After reading the above, I concluded in my mind that ‘a Daniel has finally come to judgment’. Babagana Mungonu is a trained and experienced general. When he speaks on security issues, those of us who are bloody civilians should be circumspect in trying to contradict him. I endorse his views on Al-majiri and its security implications without any reservation.

As an ordinary civilian and a Northerner, nothing embarrasses me more than the sight of the horde of these young lads loaming our cities. Undernourished, dirty and with bowls in hand, they patrol the streets menacingly begging for alms all over the North and sometimes even down South.

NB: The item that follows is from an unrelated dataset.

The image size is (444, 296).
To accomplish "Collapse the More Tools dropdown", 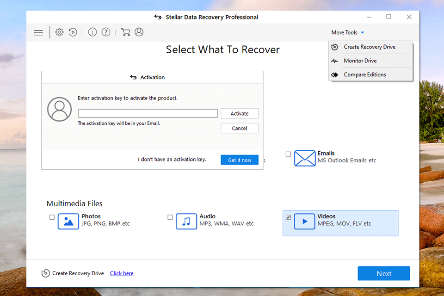I will tap(348, 33).
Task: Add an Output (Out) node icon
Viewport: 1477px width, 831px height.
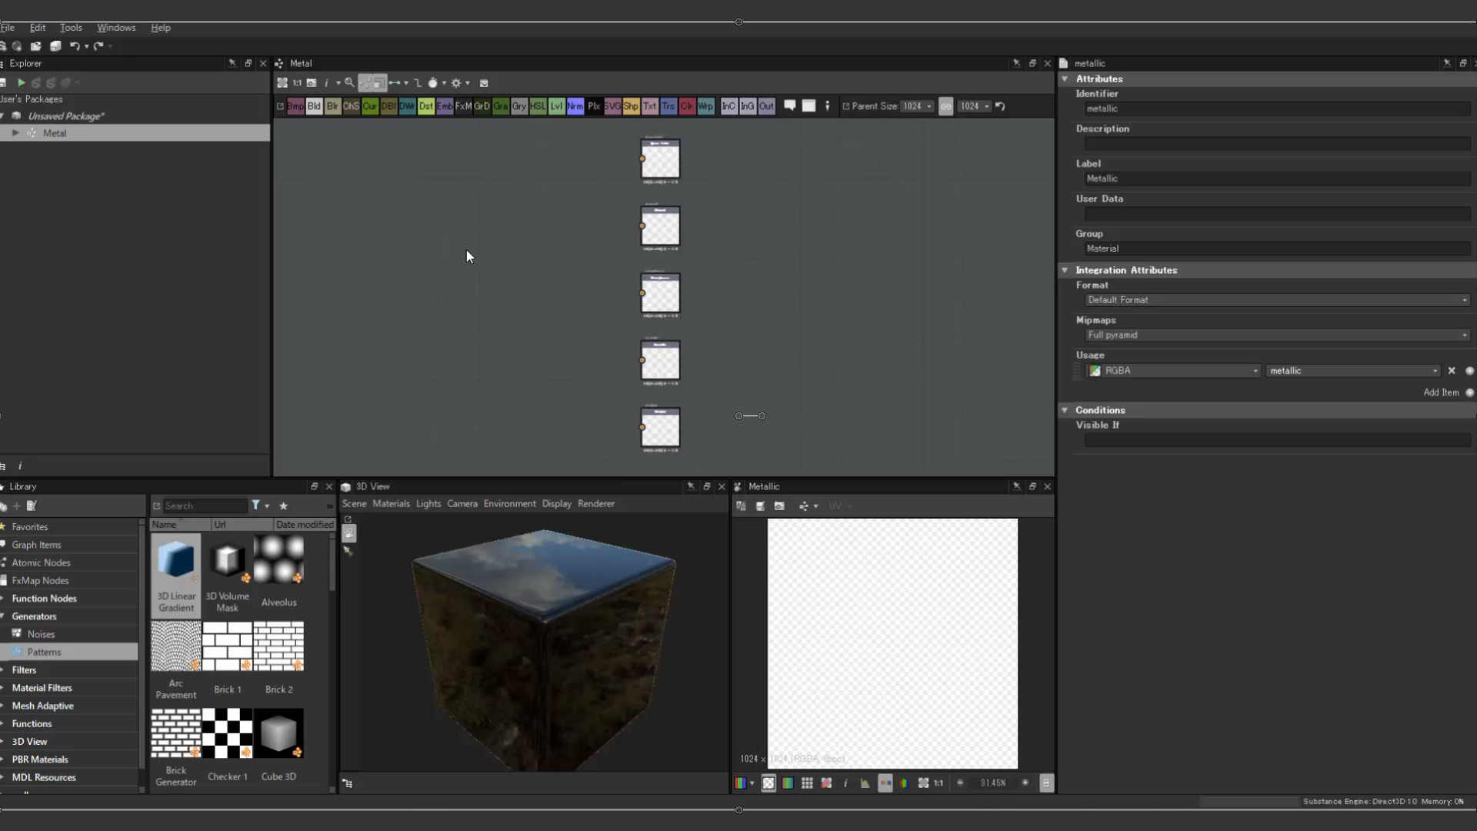Action: (x=766, y=106)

It is a big shame; even more so when I have sought the views of knowledgeable Islamic scholars who condemn this practice in totality.

We are breeding a whole population without the skills to make a living in our modern society. And even their knowledge of the Quran which they recite endlessly is questionable. The result is that we have groups like Maitatsine, Boko Haram and more, preaching heretical versions of Islam. What more can you say of Muslims that will load their guns and in broad daylight open fire on the adored Emir of Kano, Alhaji Ado Bayero? This is not the Islam we were taught to see as a religion of peace.

 

Buhari and Almajiri saga

But just as I was about to rejoice about the new Daniel that came to judgment, came the statement from my friend Garba Shehu, the Senior Special Assistant to President Muhammadu Buhari on Media and Publicity who called on the media for caution in reporting the Presidents pronouncement on Almajiri.

The Presidency noted that while the Buhari administration is committed to free and compulsory education as a long-term objective of bringing to an end the phenomenon of out-of-school children, any ban on Almajiri would follow due process and consultation with relevant authorities.

He said that the federal government wants a situation where every child of primary school age is in school rather than begging on the streets during school hours, adding: “At the same time, we don’t want to create panic or a backlash.

“Reports that there are plans for massive arrest of parents are definitely out of place. Things have to be done the right and considerate way.

“Free and compulsory primary school education is a requirement of the Nigerian constitution and any individual or group not in compliance with this is violating the law of the land and liable to be punished, “he added.

The problem of education in the North has a long history to it. It all began from the days when in proclaiming a Northern Protectorate care was taken by our colonial overlords not to unsettle the Emirs of the North with rapid westernization. Indirect rule gave them the right to maintain the status quo. The colonial masters obviously did not want to create “panic or a backlash” – the same words Garba Shehu used in advising us today.

Buhari and Almajiri saga

I do not see any reason for a cautious approach to eradicating the North of this repugnant Al-majiri system which has with one breath not only ridiculed the North in the eyes of the civilized world but has also become a security nightmare to Nigeria.